80 días es un paso adelante en la intención de registro. La deriva del observador se hace pronunciada, firme y sin dudas, desde el momento en que se ha hecho procedimiento eficaz. El texto es un mapa para perderse, respondiendo al flujo inerte de una vida social despojada de sentido; pero a través de este mapa no podrá dejar de dar a la operación de desvelamiento una potencia limpia. El hogar -que bien puede ser “el de Cristo”, marcado por la carencia-, el resto sombrío de un centro comercial deshabitado; en fin, la ciudad misma como un espacio ya casi abstracto a fuerza de segregada, expropiada y enajenada, es tan solo un escenario que el Transeúnte recorrerá sin buscar nada específico.
Lo que halla no es solamente una muestra efectiva de la degradación urbana. También es una ventana hacia la construcción posible de un texto que sepa dar cuenta de sí mismo como función de restauración de una realidad pública -común- escamoteada por un régimen de comunicación virtual, que ha encontrado en el goce privado, doméstico, protegido de un flujo de imágenes abstraído y espectacular una transitoria solución a la revelación en el plano social de la crisis del sistema capitalista. La decidida y responsable parquedad del registro constituye aquí, en un sentido profundo, una función política en sentido propio.

*

Uno se podría equivocar al hablar de la obra de Jaime Pinos. Dado que la voluntad en estos textos no es en absoluto análoga a la modulación de configuración artística que esa palabra designa. Acaso se podría hablar mejor del catálogo de Jaime Pinos como uno de los registros escriturales más interesantes en el plano nacional precisamente por esa ancha espalda que se le da acá a cualquier velamiento de lo real. Con frecuencia se habla de la literatura como una fuerza para estimular el deseo de cambio social; pero bien hemos visto que este deseo encuentra a la literatura de denuncia como un buen reconfortante ante la felicidad de ser consciente, de que haya otro ser consciente y haya muchos compradores y escuchadores de poemas conscientes. Así la sociedad de seres conscientes en el seno de un sistema ciego y sordo podrá existir indefinidamente, apoyada en el reflejo ideal de su denuncia, fija en el debate televisivo en el cual se afirma el futuro posible.

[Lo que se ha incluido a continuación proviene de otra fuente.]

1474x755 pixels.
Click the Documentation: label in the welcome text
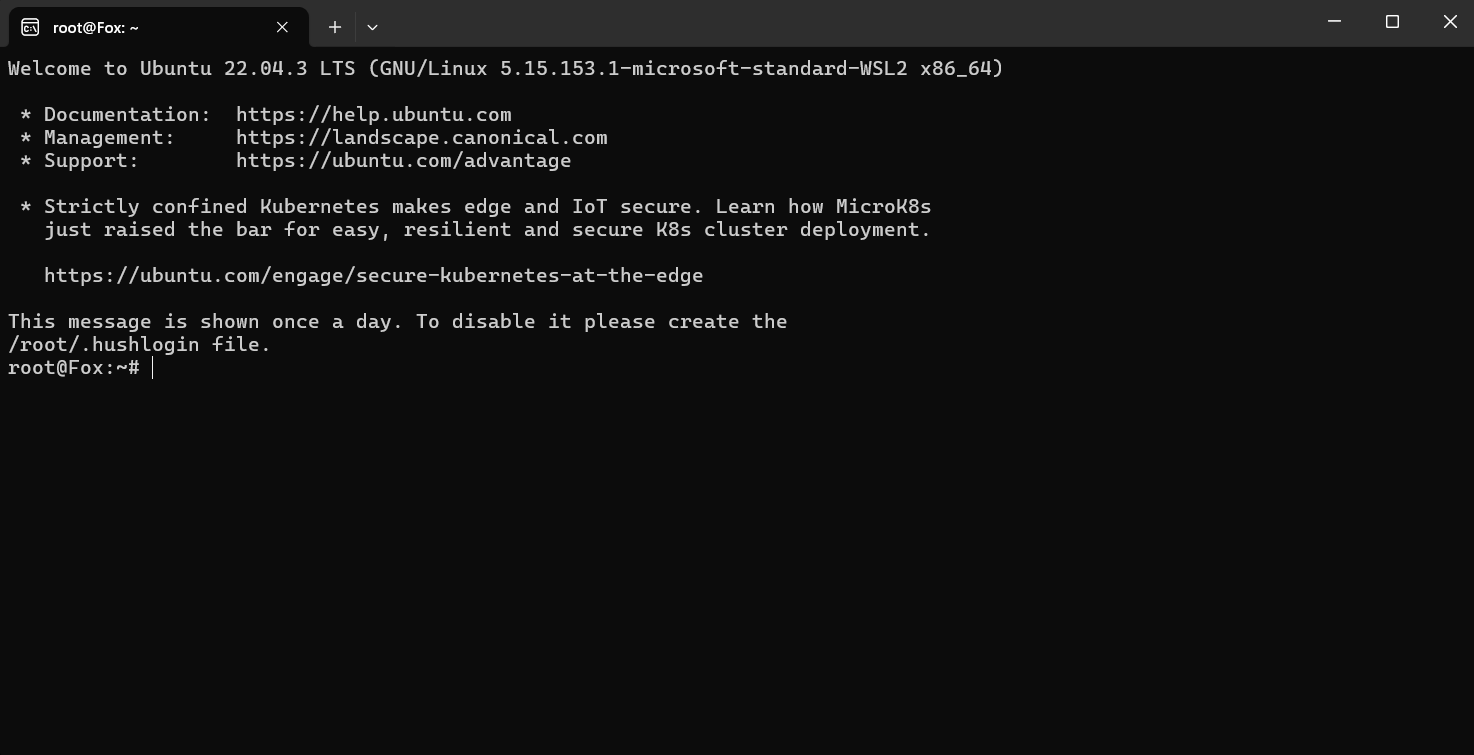(x=128, y=115)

Una escritura como la de Jaime Pinos no reconforta, sin embargo. En el límite desesperado en que sitúa su observación, y en estas imágenes que, siempre, todos vemos, y aun así se atreven a darnos un seco golpe en estas páginas, se guarda el umbral de una rebelión bastante más radicada en la conciencia, que podría determinar mucho más la acción social y política necesaria en la crisis que encaramos aquí y ahora.